------ SUPPLIED INFORMATION

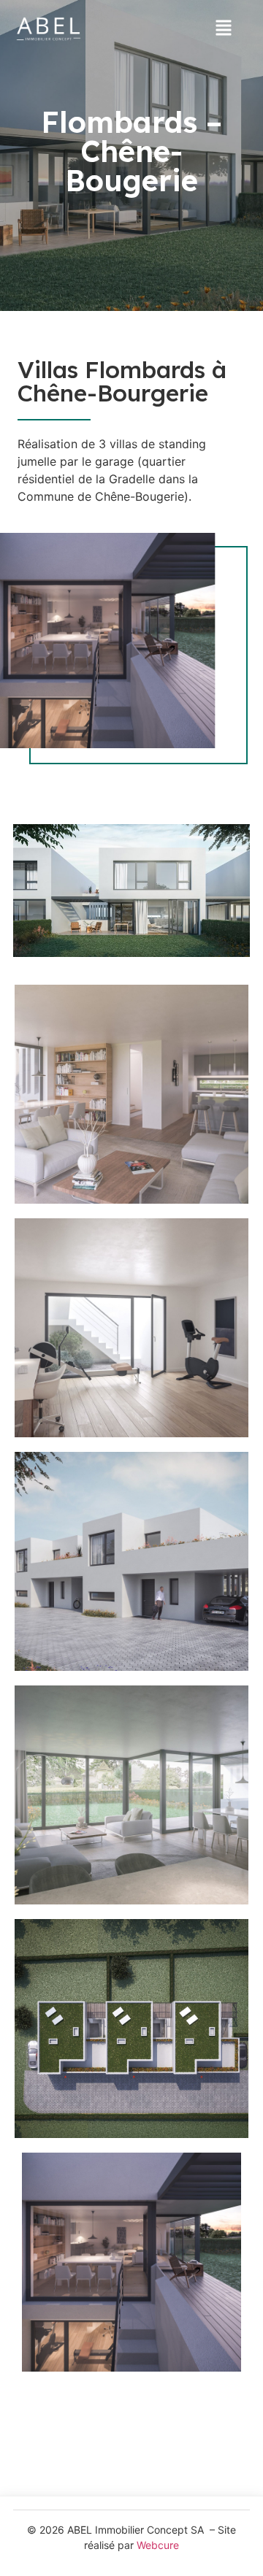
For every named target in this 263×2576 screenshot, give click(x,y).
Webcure (158, 2545)
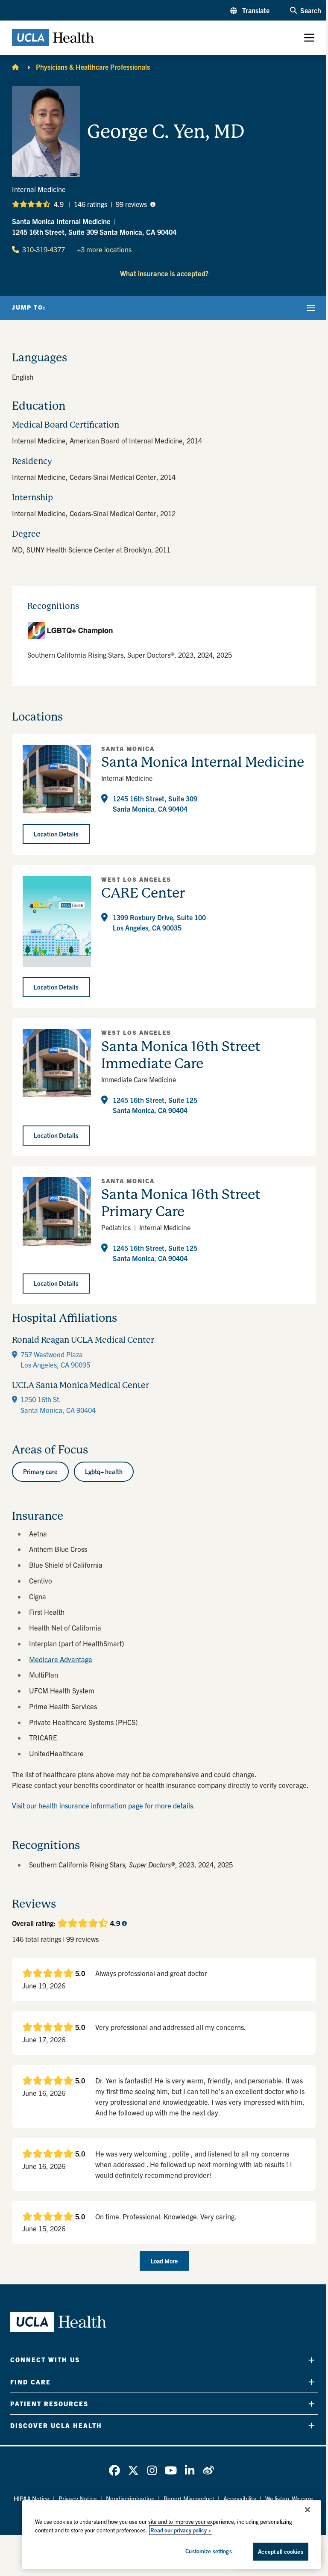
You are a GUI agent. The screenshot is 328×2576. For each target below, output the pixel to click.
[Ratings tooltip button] (152, 204)
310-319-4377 (43, 249)
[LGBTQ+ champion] (164, 630)
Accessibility (239, 2498)
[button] (249, 10)
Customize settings (208, 2551)
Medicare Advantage (60, 1659)
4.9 (59, 204)
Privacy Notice (78, 2498)
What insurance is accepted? (164, 273)
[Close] (307, 2509)
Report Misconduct (189, 2498)
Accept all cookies (280, 2551)
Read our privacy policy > (180, 2530)
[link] (114, 2470)
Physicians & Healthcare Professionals (93, 66)
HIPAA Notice (32, 2498)
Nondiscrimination (130, 2498)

------------

> **EXERCISE GOAL**
Leave out the pictures, then copy all the remaining text in the records exactly.

> **REPLY**
For every named target in this 263×2576 screenshot, give click(x,y).
Webcure (158, 2545)
You are a GUI agent. The screenshot is 328×2576. For each target below, output the pixel to click.
[Ratings tooltip button] (152, 204)
310-319-4377 (43, 249)
[LGBTQ+ champion] (164, 630)
Accessibility (239, 2498)
[button] (249, 10)
Customize settings (208, 2551)
Medicare Advantage (60, 1659)
4.9 (59, 204)
Privacy Notice (78, 2498)
What insurance is accepted? (164, 273)
[Close] (307, 2509)
Report Misconduct (189, 2498)
Accept all cookies (280, 2551)
Read our privacy policy > (180, 2530)
[link] (114, 2470)
Physicians & Healthcare Professionals (93, 66)
HIPAA Notice (32, 2498)
Nondiscrimination (130, 2498)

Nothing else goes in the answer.